REQUIREMENT: Only the lines of the data below from the one with "[8 Honeymoon Ideas In Japan] (167, 2012)" through the one with "Disclaimer (189, 2499)" are wanted. Repeat them exactly.

RECORDS FOR THIS EXERCISE:
[Start of Attachment]

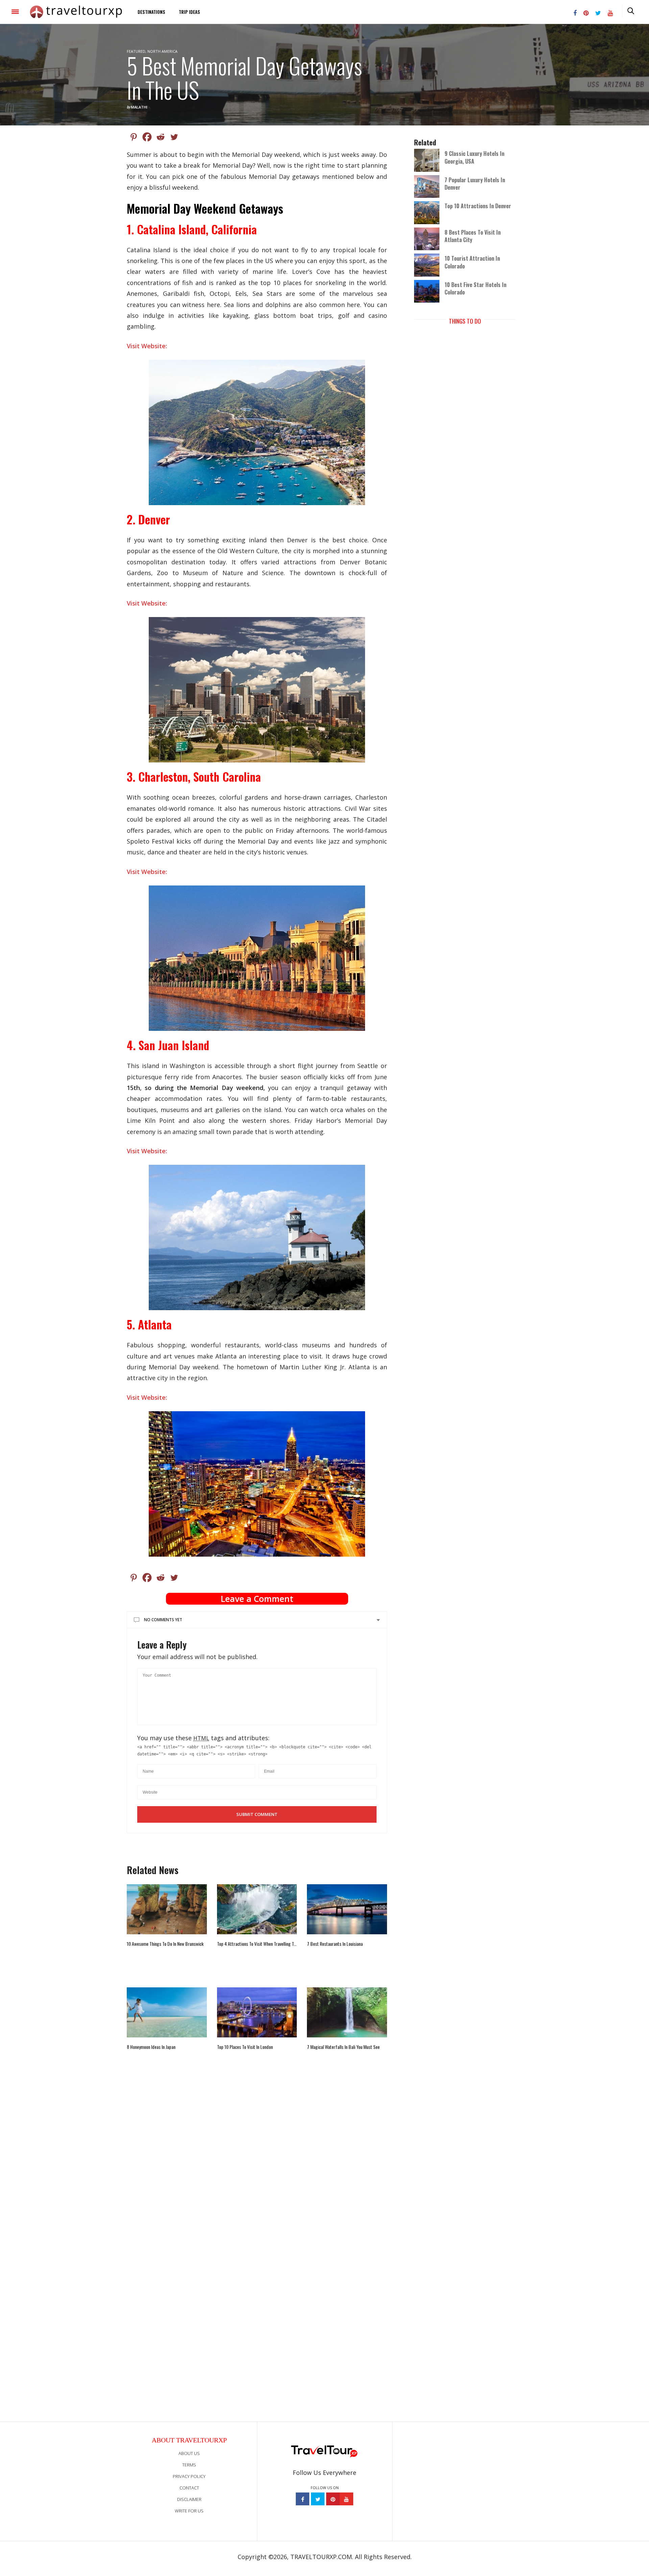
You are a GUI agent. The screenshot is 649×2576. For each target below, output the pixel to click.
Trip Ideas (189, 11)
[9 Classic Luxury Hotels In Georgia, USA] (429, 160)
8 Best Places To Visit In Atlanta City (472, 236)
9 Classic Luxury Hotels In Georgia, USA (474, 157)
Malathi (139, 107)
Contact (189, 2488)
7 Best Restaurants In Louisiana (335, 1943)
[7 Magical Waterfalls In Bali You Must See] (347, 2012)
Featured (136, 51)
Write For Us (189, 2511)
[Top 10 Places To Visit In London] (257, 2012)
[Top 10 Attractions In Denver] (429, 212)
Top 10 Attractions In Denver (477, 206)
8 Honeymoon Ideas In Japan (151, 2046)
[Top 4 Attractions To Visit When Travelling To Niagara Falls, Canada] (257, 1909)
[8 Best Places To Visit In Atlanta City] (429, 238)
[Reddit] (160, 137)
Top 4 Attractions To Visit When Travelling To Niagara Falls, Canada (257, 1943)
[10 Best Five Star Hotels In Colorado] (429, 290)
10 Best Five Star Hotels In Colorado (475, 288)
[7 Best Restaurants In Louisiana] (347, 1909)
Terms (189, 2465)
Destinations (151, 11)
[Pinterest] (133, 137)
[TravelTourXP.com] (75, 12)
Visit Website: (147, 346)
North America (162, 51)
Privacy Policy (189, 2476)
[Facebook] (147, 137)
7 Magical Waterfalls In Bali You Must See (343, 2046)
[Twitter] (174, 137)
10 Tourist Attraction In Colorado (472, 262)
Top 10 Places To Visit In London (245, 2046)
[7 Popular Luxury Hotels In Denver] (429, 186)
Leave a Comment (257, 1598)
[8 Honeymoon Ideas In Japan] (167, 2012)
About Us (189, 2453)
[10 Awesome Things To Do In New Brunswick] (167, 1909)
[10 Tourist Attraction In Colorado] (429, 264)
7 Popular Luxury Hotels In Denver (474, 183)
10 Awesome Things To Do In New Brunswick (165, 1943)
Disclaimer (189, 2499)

[End of Attachment]
[Start of Attachment]

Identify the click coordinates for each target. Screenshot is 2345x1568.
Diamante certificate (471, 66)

[End of Attachment]

RESPONSE BELOW:
[8 Honeymoon Ideas In Japan] (167, 2012)
About Us (189, 2453)
[10 Awesome Things To Do In New Brunswick] (167, 1909)
[10 Tourist Attraction In Colorado] (429, 264)
7 Popular Luxury Hotels In Denver (474, 183)
10 Awesome Things To Do In New Brunswick (165, 1943)
Disclaimer (189, 2499)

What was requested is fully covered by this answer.